● **Task description**
Format the entries between the line containing "The image size is (701, 493)." and the line containing "Action: (296, 323)", inclusive, as a JSON list of strings with one string per line and blank lines omitted.

[start of Exercise input]

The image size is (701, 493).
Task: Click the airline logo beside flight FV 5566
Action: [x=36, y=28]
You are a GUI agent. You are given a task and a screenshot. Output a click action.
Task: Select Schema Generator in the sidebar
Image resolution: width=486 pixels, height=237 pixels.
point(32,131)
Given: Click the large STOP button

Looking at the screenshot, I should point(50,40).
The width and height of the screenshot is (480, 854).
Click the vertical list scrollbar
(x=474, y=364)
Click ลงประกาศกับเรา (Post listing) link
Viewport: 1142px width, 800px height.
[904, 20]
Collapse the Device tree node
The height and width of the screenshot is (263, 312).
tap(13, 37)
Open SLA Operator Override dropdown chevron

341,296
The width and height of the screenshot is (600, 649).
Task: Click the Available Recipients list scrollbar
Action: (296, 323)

[end of Exercise input]
[start of Exercise input]

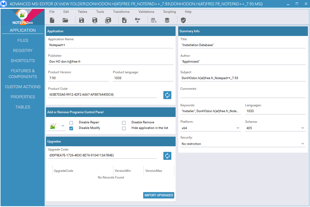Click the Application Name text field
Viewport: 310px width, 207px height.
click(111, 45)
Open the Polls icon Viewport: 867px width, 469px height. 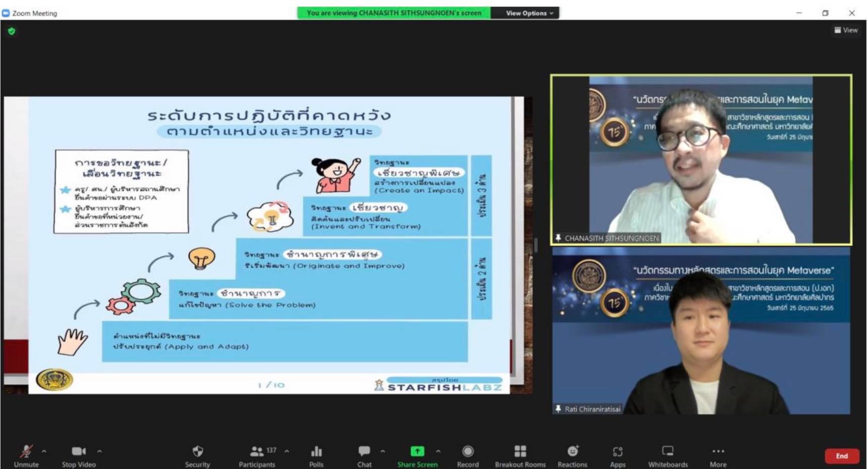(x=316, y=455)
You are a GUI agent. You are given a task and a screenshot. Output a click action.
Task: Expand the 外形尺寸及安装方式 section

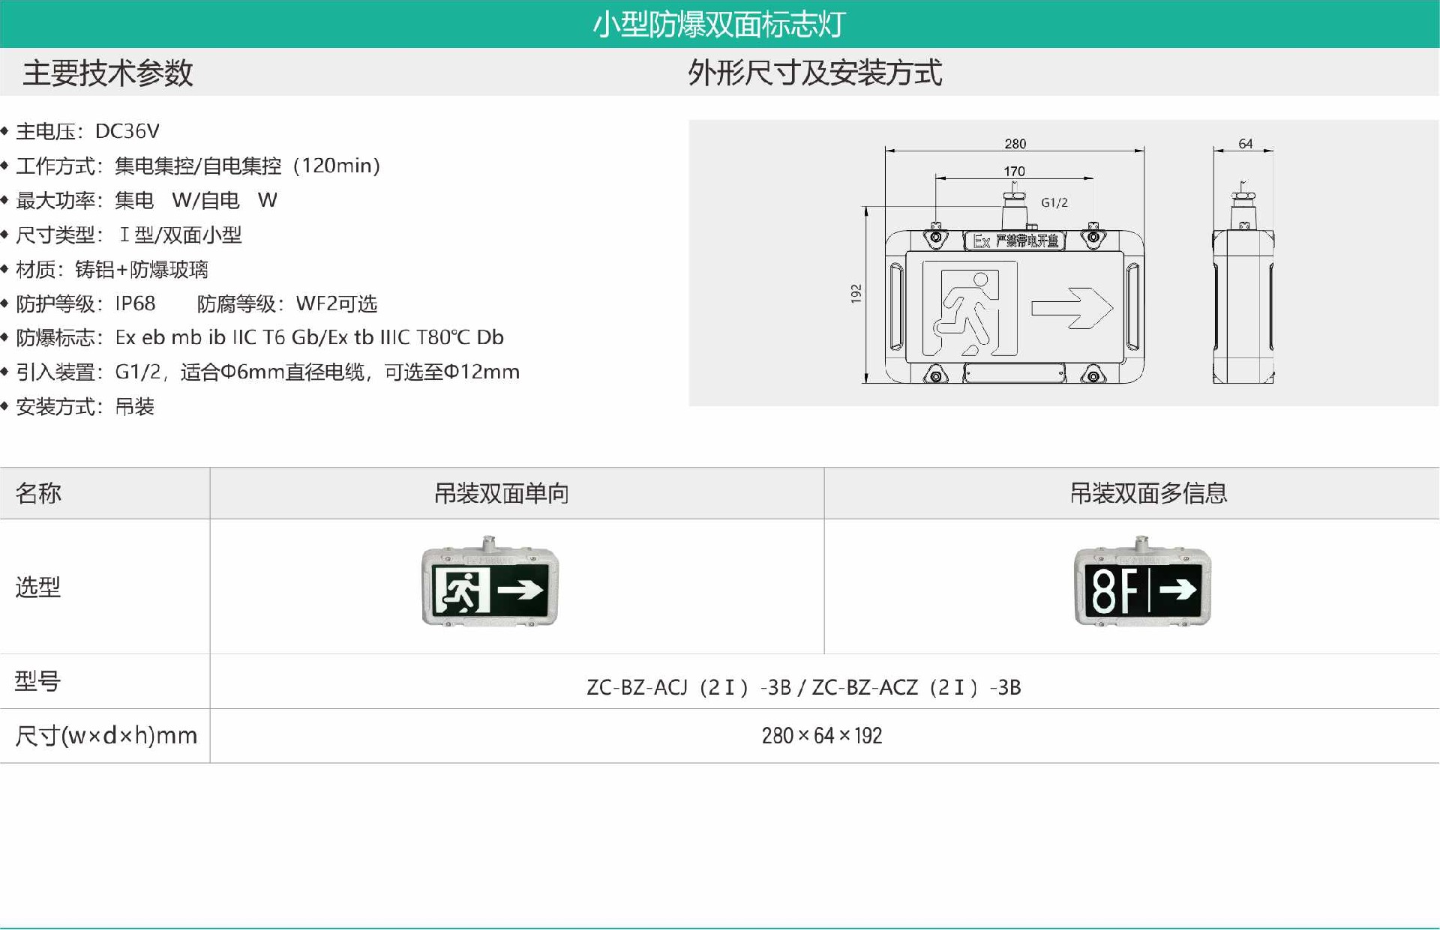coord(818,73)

[end of Exercise input]
[start of Exercise input]

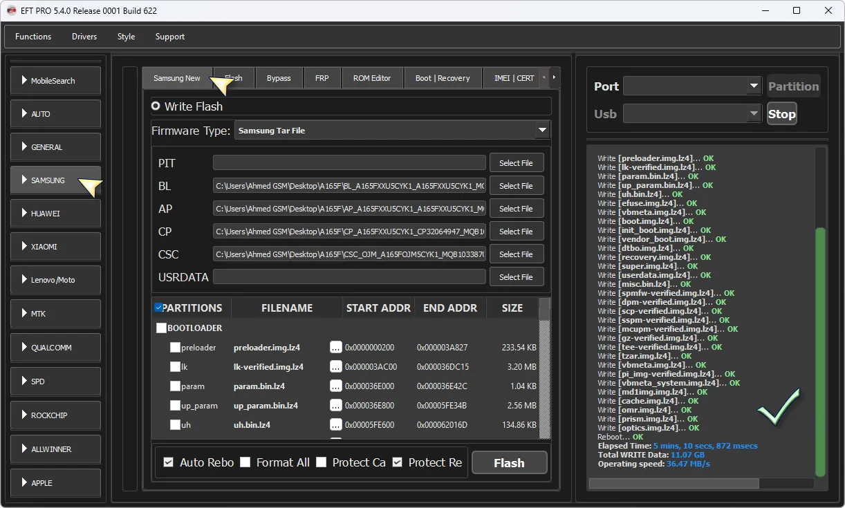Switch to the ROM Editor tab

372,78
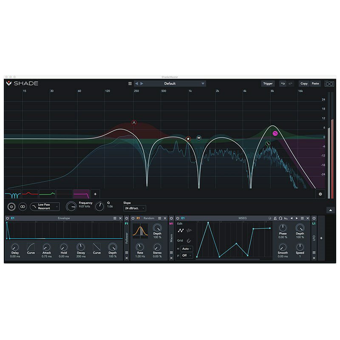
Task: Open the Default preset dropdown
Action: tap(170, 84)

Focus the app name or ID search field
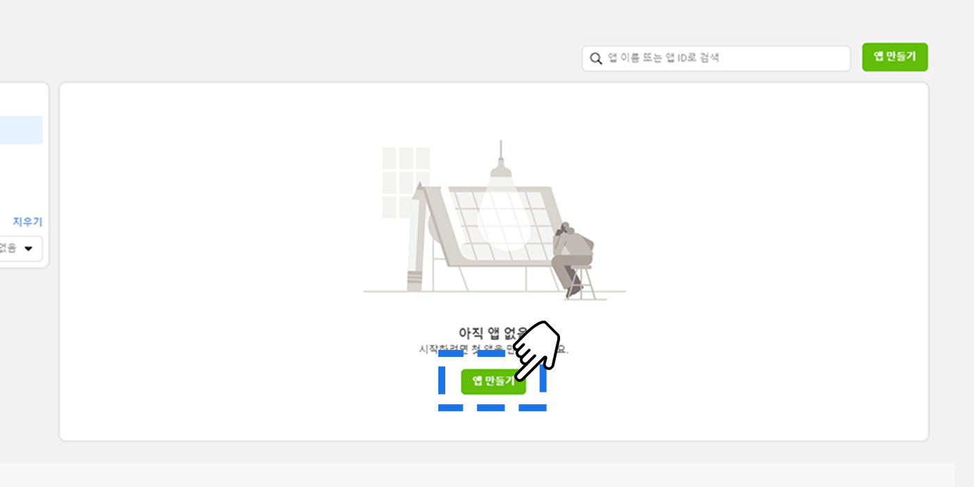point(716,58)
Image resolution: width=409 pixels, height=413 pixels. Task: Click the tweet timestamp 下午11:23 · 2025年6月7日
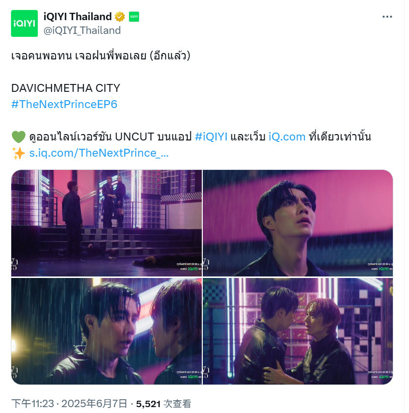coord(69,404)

[end of Exercise input]

● **Reply**
[
  "The image size is (701, 493).",
  "Task: Click the airline logo beside flight FV 5566",
  "Action: [x=36, y=28]",
  "You are a GUI agent. You are given a task and a screenshot. Output a click action.",
  "Task: Select Schema Generator in the sidebar",
  "Image resolution: width=486 pixels, height=237 pixels.",
  "point(32,131)",
  "Given: Click the large STOP button",
  "Looking at the screenshot, I should point(50,40).",
  "The width and height of the screenshot is (480, 854).",
  "Click the vertical list scrollbar",
  "(x=474, y=364)",
  "Click ลงประกาศกับเรา (Post listing) link",
  "Viewport: 1142px width, 800px height.",
  "[904, 20]",
  "Collapse the Device tree node",
  "The height and width of the screenshot is (263, 312).",
  "tap(13, 37)",
  "Open SLA Operator Override dropdown chevron",
  "341,296",
  "The width and height of the screenshot is (600, 649).",
  "Task: Click the Available Recipients list scrollbar",
  "Action: (296, 323)"
]